Jahanara had felt a slight chill. The skin on her palms was still wrinkled from having been immersed in the water used to bathe her mother’s body, and an arrow of pain seared a previous cut on one index finger, which still throbbed even after she had washed the camphor out of the wound. But her tears were stanched, because she seemed to be the only one who had some c
ontrol over what was happening. With their mother’s unexpected, so unwanted death, the rest had all disintegrated.
“I will go talk with him,” she had said. But the conversation had led to nothing other than an overwhelming sense of fear. Jahanara had never seen such utter hopelessness in her father before—the thickness of his voice, the debilitated movements of his arms and legs, which could not be quieted, the strange laughter at inopportune moments—it had left her afraid for all of them. To the boys waiting outside, she had simply said that their father would not be there when their mother was laid in the earth. He had not even questioned this simple burial for Mumtaz.

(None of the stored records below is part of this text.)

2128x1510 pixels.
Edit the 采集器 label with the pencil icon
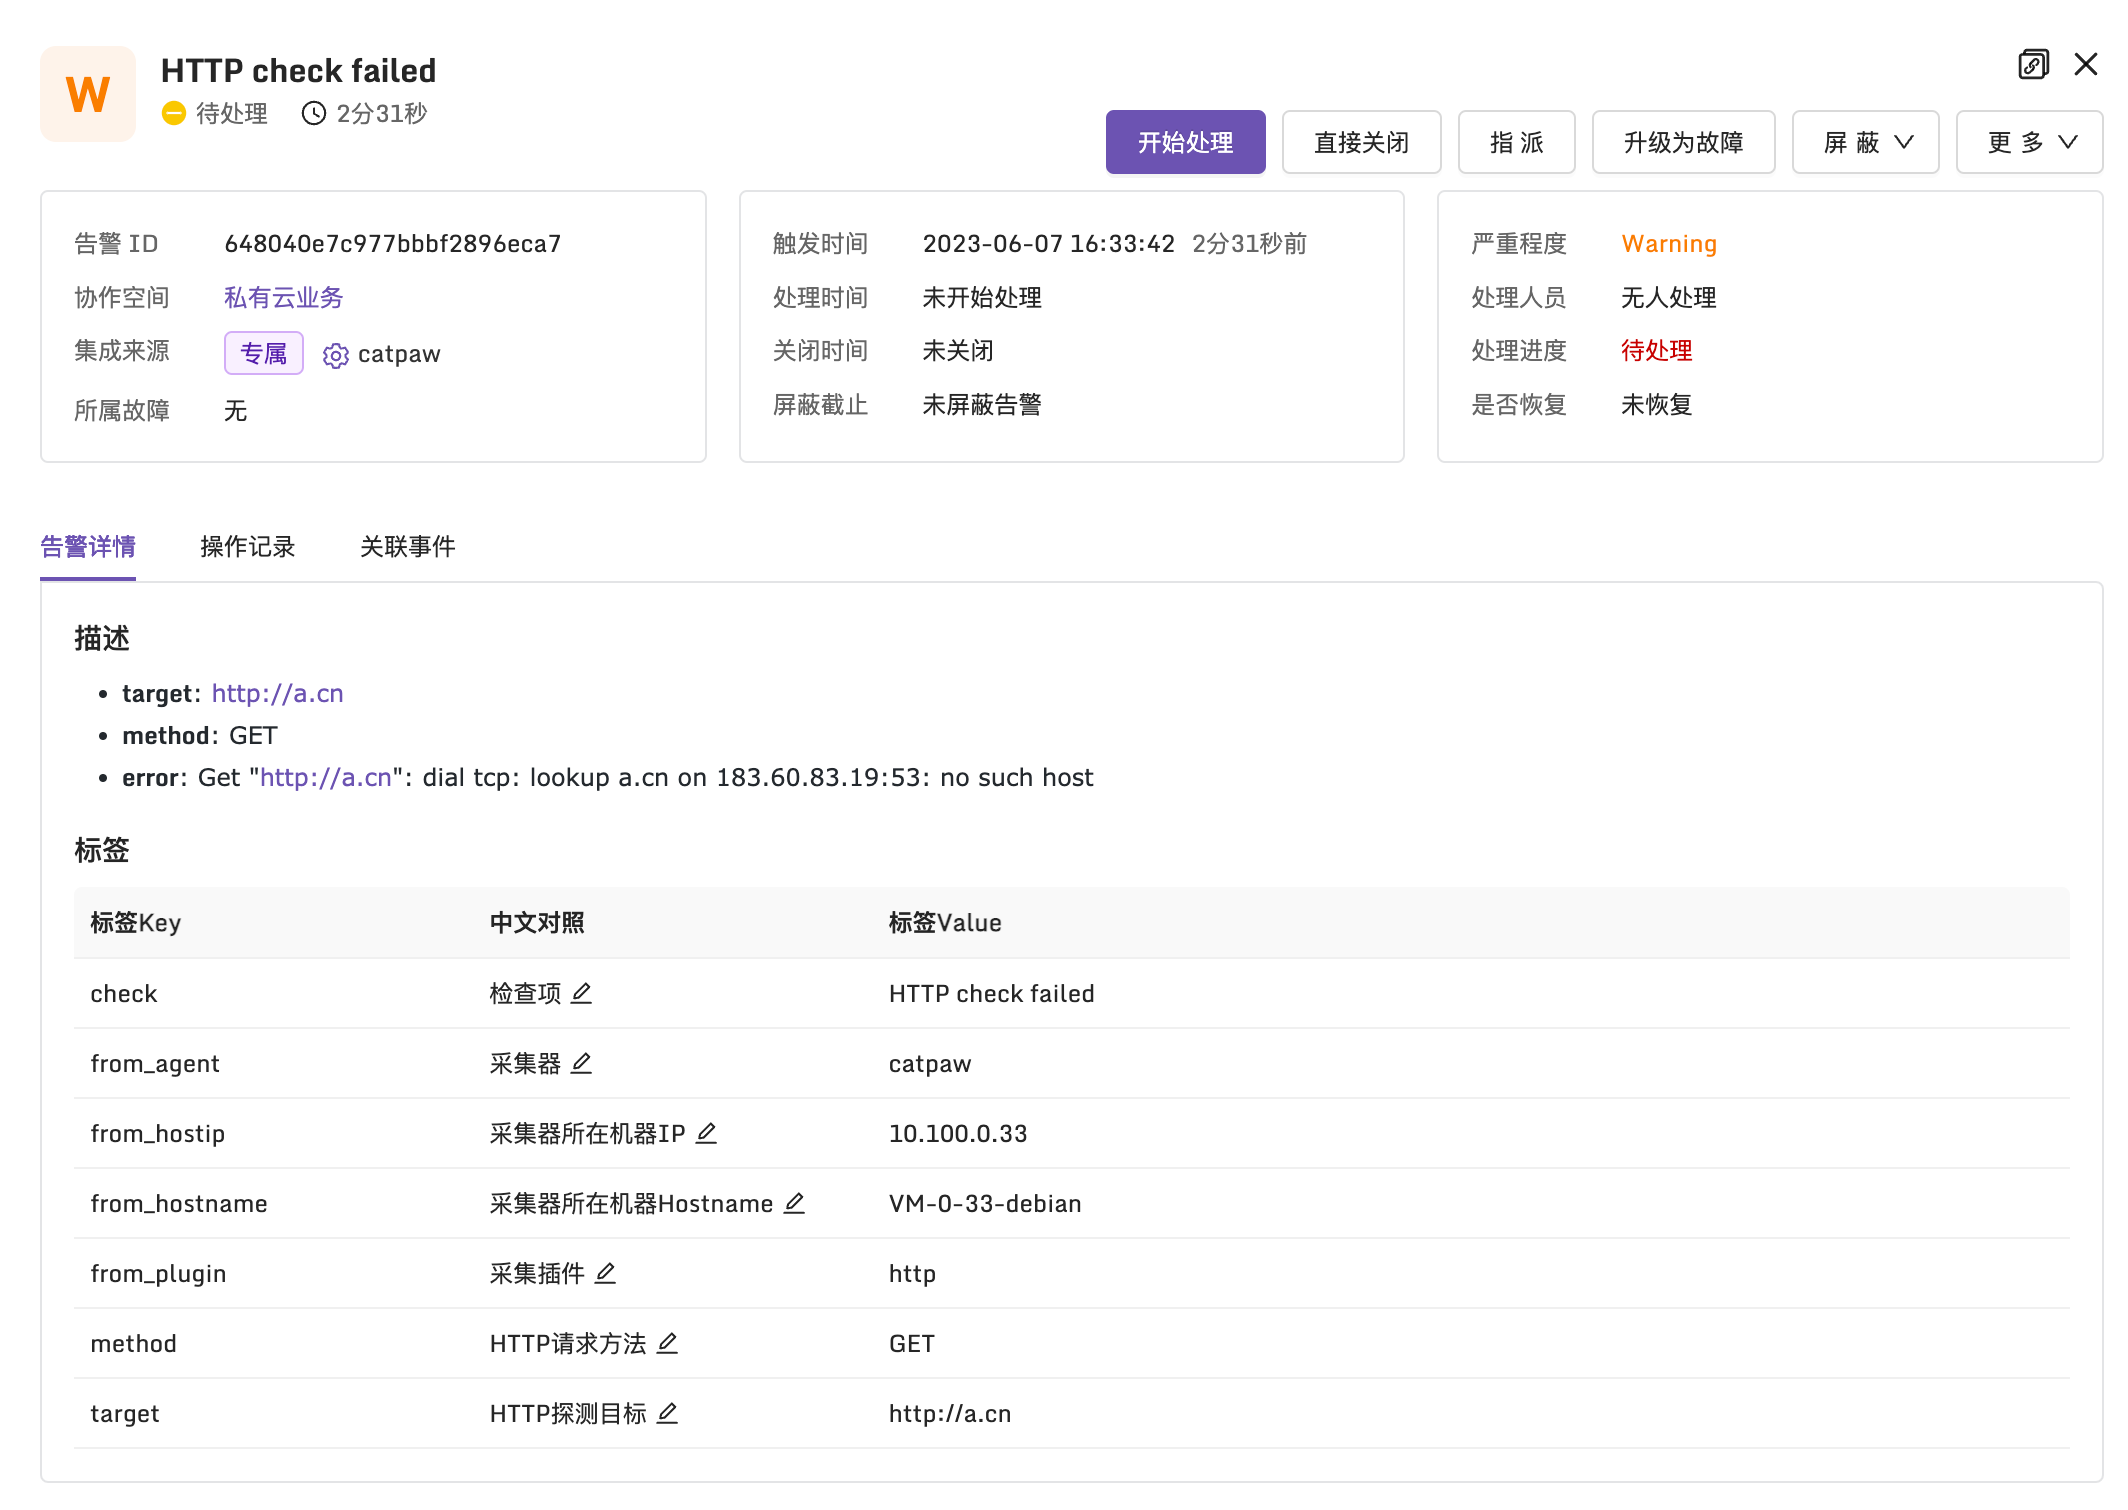point(583,1063)
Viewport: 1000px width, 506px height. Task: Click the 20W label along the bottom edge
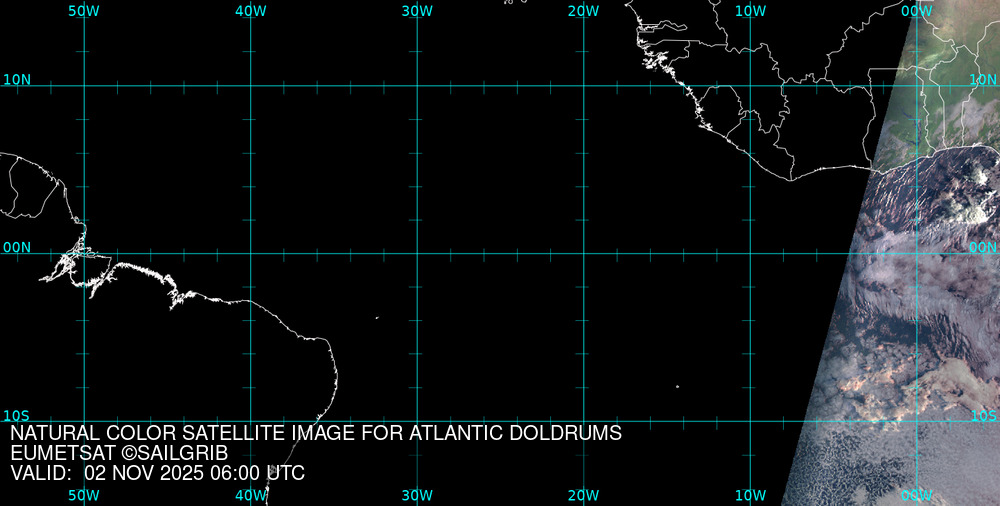(583, 495)
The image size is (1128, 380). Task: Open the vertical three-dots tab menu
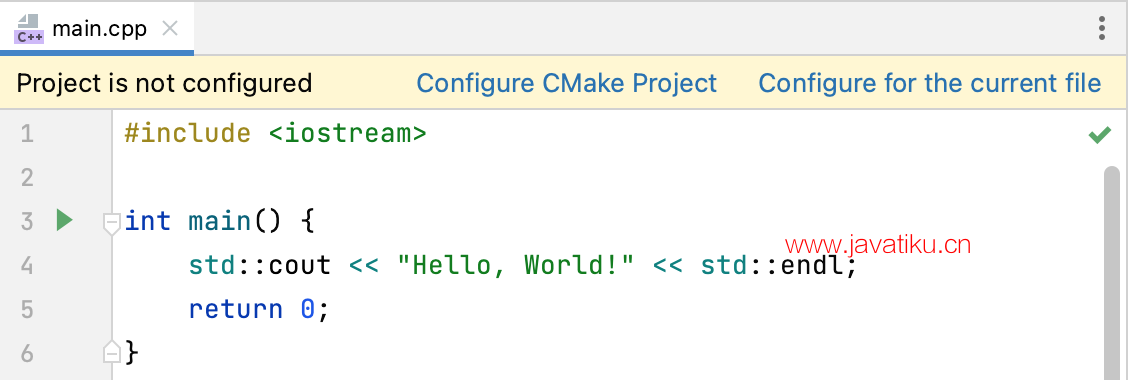[1101, 28]
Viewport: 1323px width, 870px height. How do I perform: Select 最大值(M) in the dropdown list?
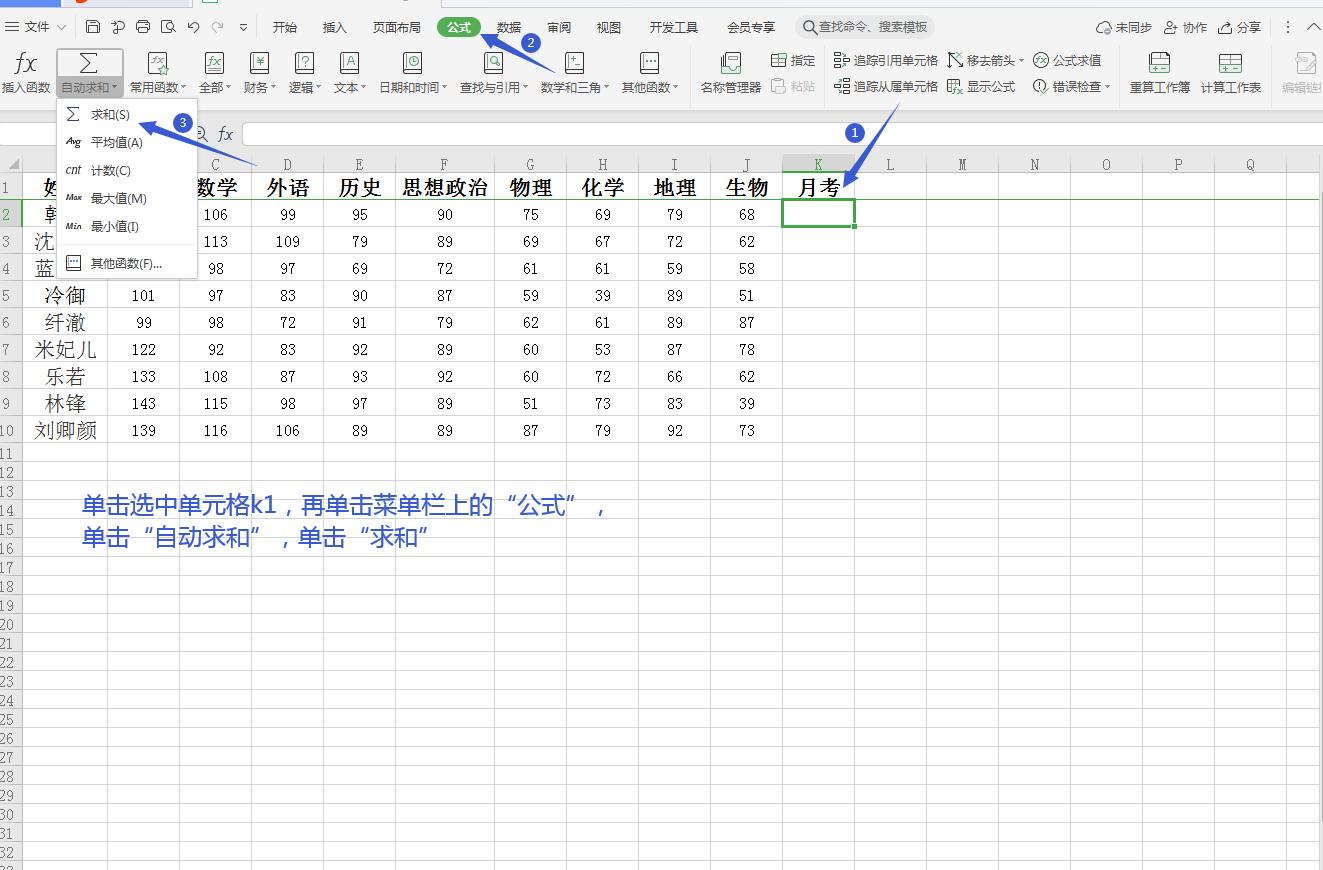(120, 198)
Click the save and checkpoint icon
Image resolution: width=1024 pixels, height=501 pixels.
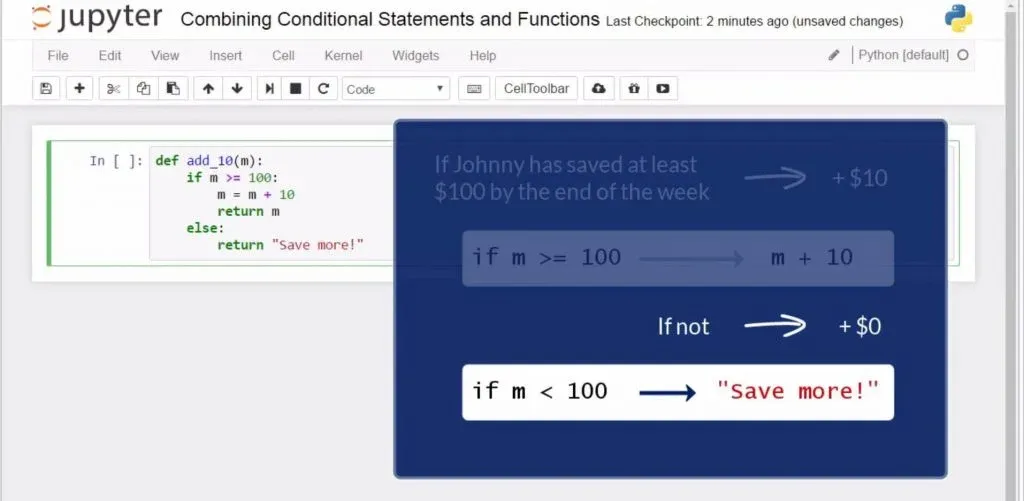point(46,89)
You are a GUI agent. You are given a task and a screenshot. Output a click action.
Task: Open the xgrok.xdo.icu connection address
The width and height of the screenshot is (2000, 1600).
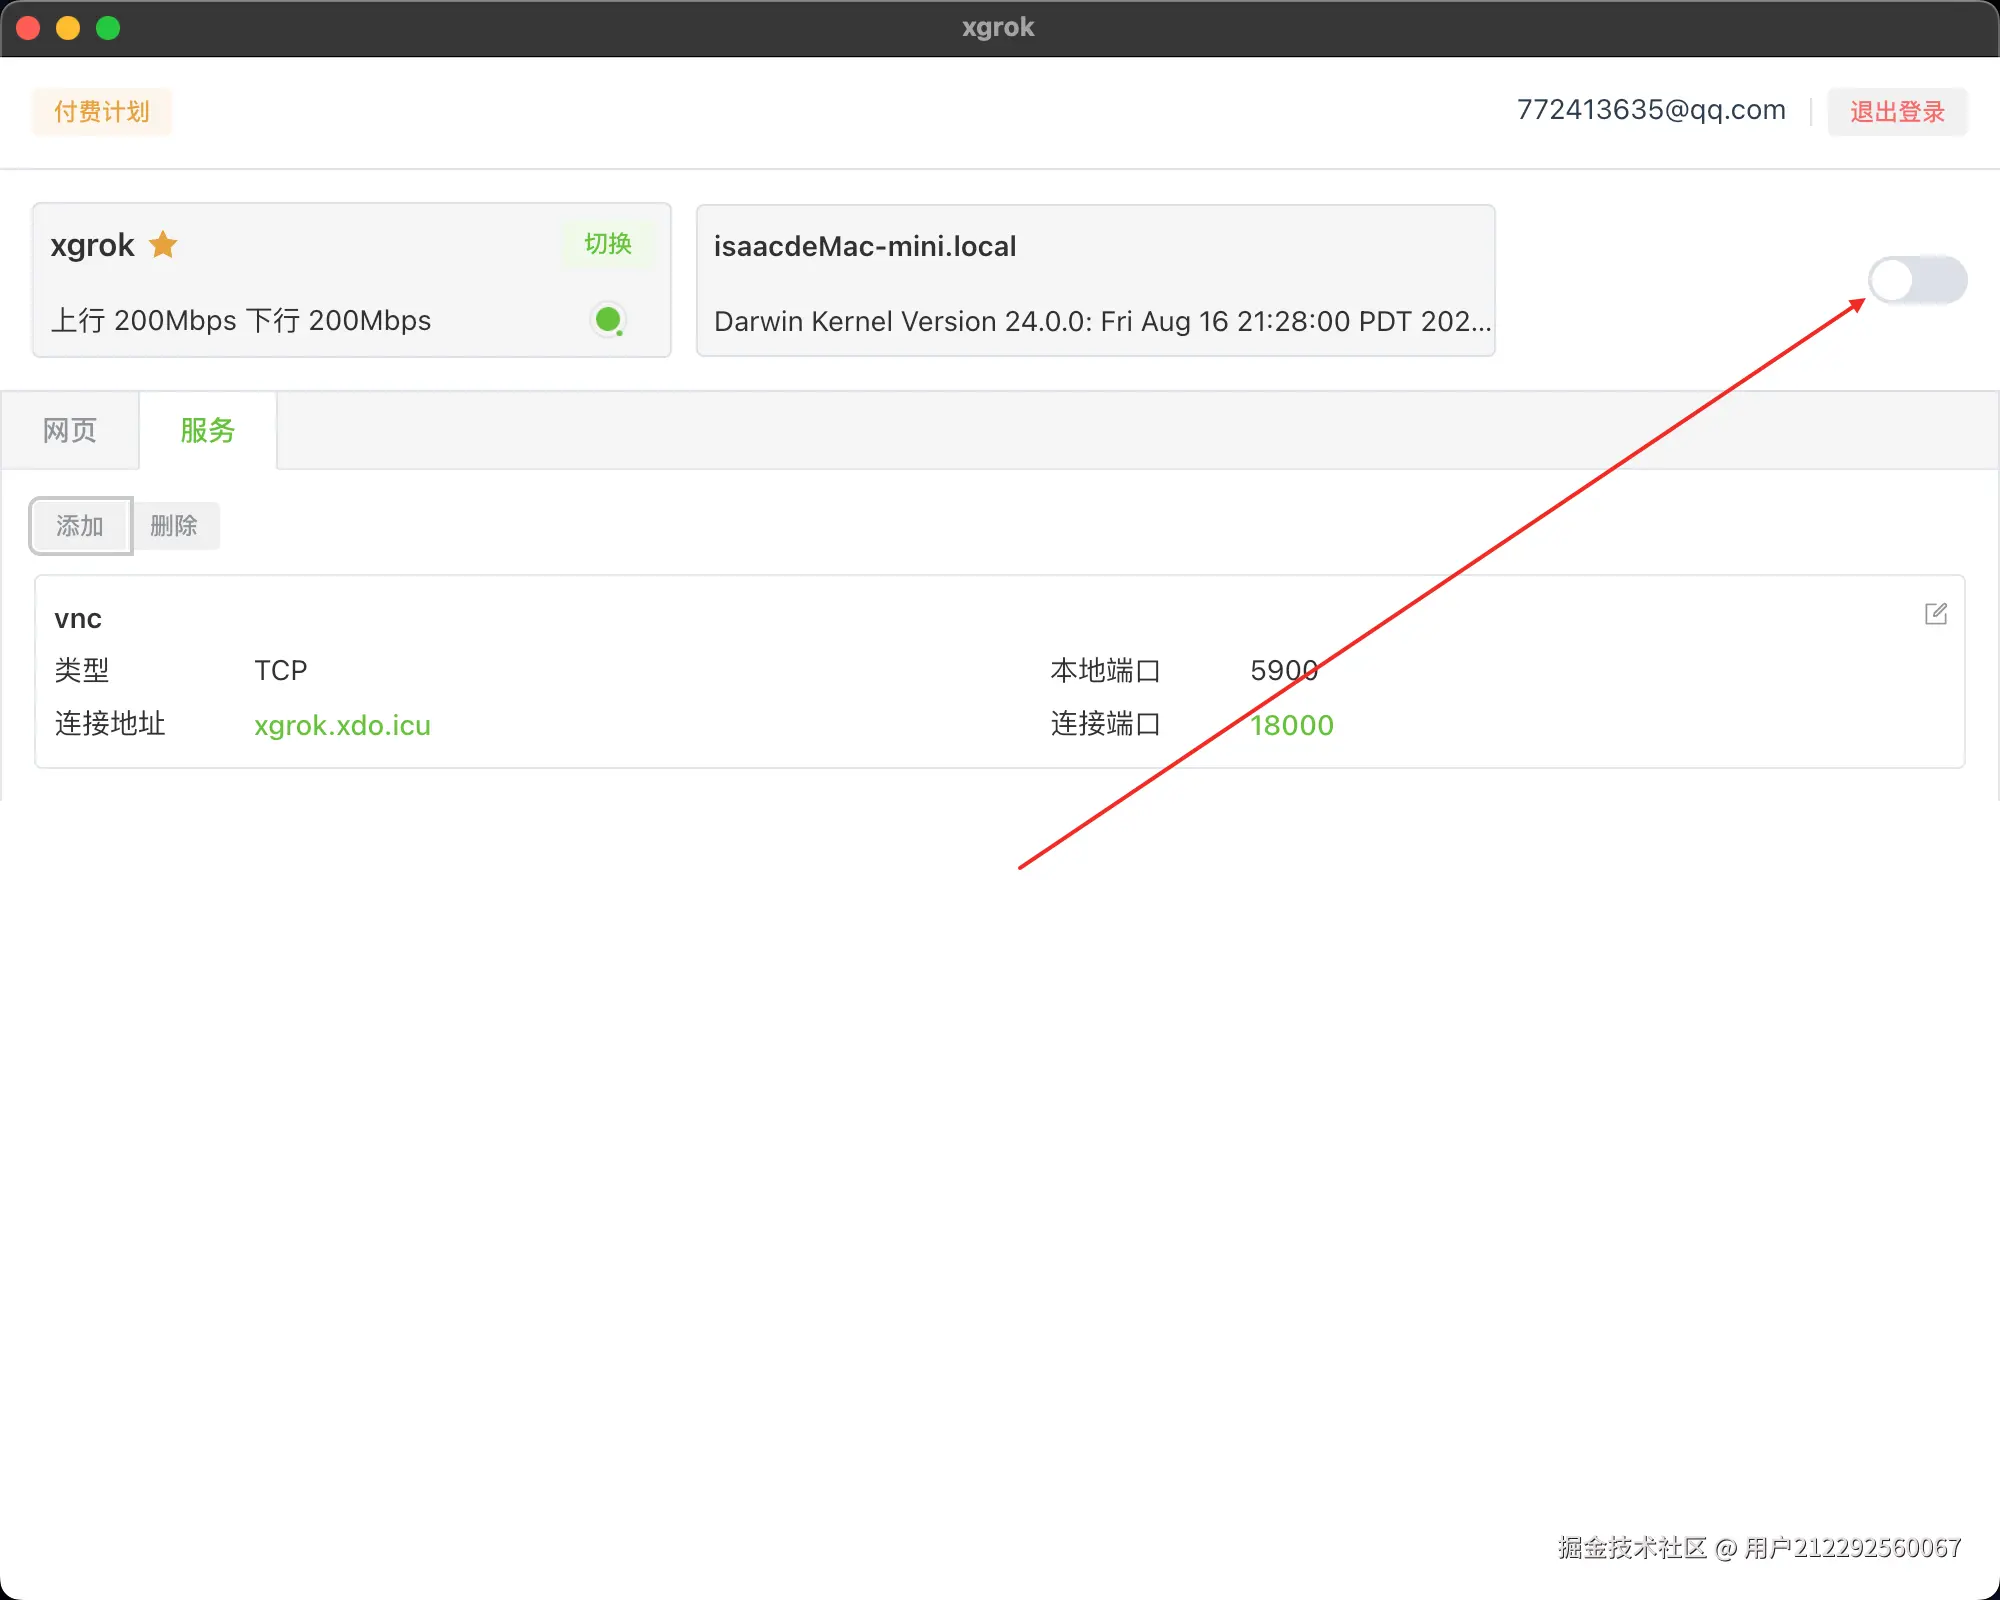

She turned back toward the baradari on the pond. It was a small building, perhaps thirty feet long on each side, with a flat roof and sets of three cusped arches per side. The island itself, in the middle of the pond at Zainabad, was barely bigger than this baradari that perched on most of the land, leaving a thin skirt of grass and mud around it. And it was on this slender patch that they all stood. The center of the pavilion had been dug up, the flat black stones that paved its floor removed, mud loosened and heaped to one corner. The imam who was leading the funeral prayer for their mother stood on the first step leading up.
When he had finished, Aurangzeb went up to the man and tapped him on his shoulder. The imam bowed to his prince and walked backward until he was behind the five of them. He did not lift his head once, acutely uncomfortable and disapproving in the silence that swelled around them.